The 2000 Sydney Games gold medalist said Wednesday he was disappointed by the International Olympic Committee's decision to drop wrestling from the 2020 Olympics.
"Wrestling is a popular sport. It's the identity of Olympics," Dabir told The Associated Press. "Do we destroy our historical sites which are symbols of humanity? No. Then, why should we destroy wrestling?"
Tuesday's decision to drop wrestling, which still must be ratified by the full IOC in September, has been widely criticized by wrestling organizations around the world.
On Wednesday, IOC President Jacques Rogge said he would meet with the head of wrestling's governing body to discuss ways the sport can fight to save its place in the Olympics.

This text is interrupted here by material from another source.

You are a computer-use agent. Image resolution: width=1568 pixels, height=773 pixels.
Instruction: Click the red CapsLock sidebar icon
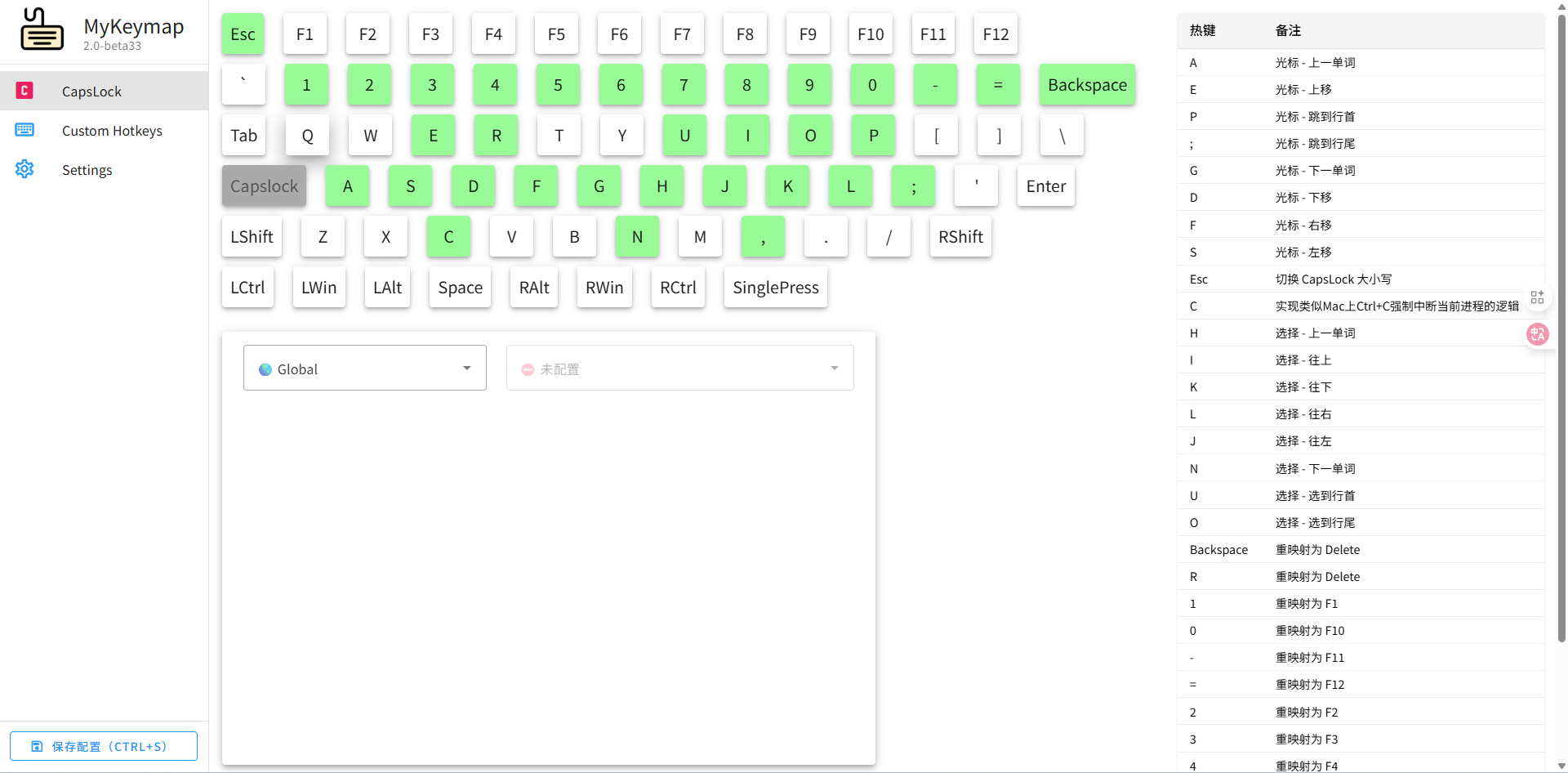[x=24, y=91]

Hamid Sourian, who won wrestling gold at last year's London Games, remained optimistic about the future of the sport in the Olympics.
"Wrestling was one of the things human beings did," Sourian said. "I think wrestling will remain as part of the Olympics. But if it's finally dropped, then it will be very disappointing."
The decision to drop wrestling from the 2020 Games has been criticized around the world.
The Wrestling Federation of India said it would do all that it can to reverse the decision, and the Russian Olympic Committee says it plans to appeal to the IOC to restore the sport.
Speaking after a two-day executive board meeting in Lausanne, Switzerland, Rogge said he has been contacted by Raphael Martinetti, the president of international wrestling federation FILA, and was encouraged by the sport's determination to remain in the games.
"We agreed we would meet at the first opportunity to have discussions," Rogge said. "I should say FILA reacted well to this disheartening news for them.
"They vowed to adapt the sport and vowed to fight to be eventually included in the 2020 slot."